Faculty applicants met with the members of LITS research and instructional design team a few times throughout the application process. These early meetings proved fruitful to their curricular digital projects. After submitting their applications, recipients were recommended by to the committee on LITS that made the final decision and notified the fellowship recipients.

The goals of these two-year projects are to:

  • innovate with technology-enabled pedagogies,
  • infuse digital competencies into new and existing courses, and
  • explore the impact of technology through classroom instruction, assignments, and co-curricular experiences.

Projects will be implemented in the 2020-2021 academic year.

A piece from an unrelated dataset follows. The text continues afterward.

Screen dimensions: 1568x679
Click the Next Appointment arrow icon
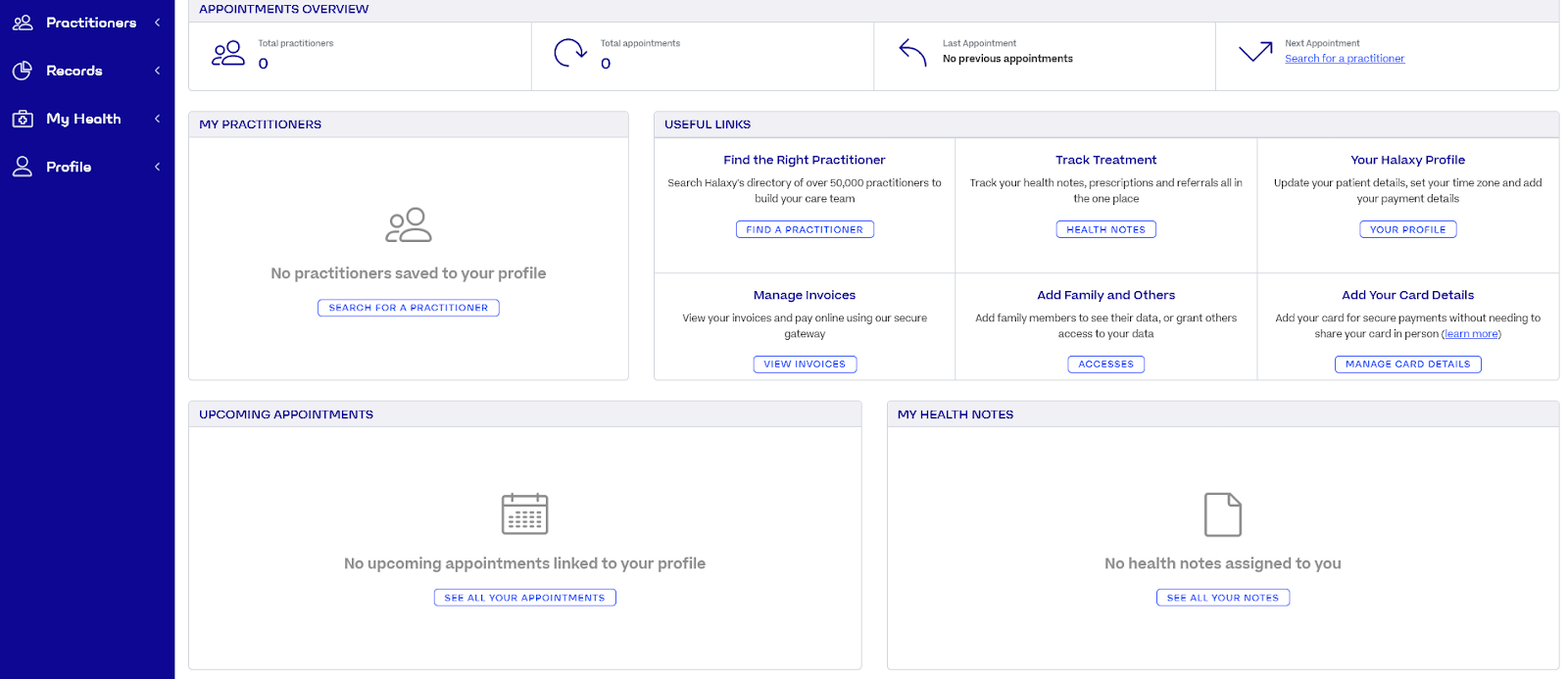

Cultivating Digital Pedagogy Fellowships:

Adirondack Program: Janelle Schwartz
This is a digital community engagement that offers the opportunity to bring Digital Hamilton off the hill to the Hamilton Adirondack Program. Students will create a community health interactive map that will benefit the local area.

Art: Ella Gant
Students will gain skills in creating their own digital identity while gaining an understanding of website and blog creation along with important design skills that directly tie into to the student learning objective of “aesthetic discernment.” This class will provide a prototype for future e-portfolio creation for the Art department.

Art: Katharine Kuharic 
An exciting application of 3D printing will support students understanding of 2D drawing, for example, by students using digital tools to alter scans and proportions of handmade models for their use in drawing sessions.

History: Peter Simons
The use of ArcGIS, a mapping and analytical platform will allow students to explore in-depth the creation of maps and virtual reality technology and ultimately to create a Digital Atlas Hamilton.]

Math & QSR: Jose Ceniceros (Math), Branden Stone (Math), and Ben Smith (QSR)
Students will be able to visualize mathematical concepts in calculus courses with the aid of new software.

Physics: Viva Horowitz 
To bring the programming language Python directly to students to permit them to interact with the quantum computer in new ways.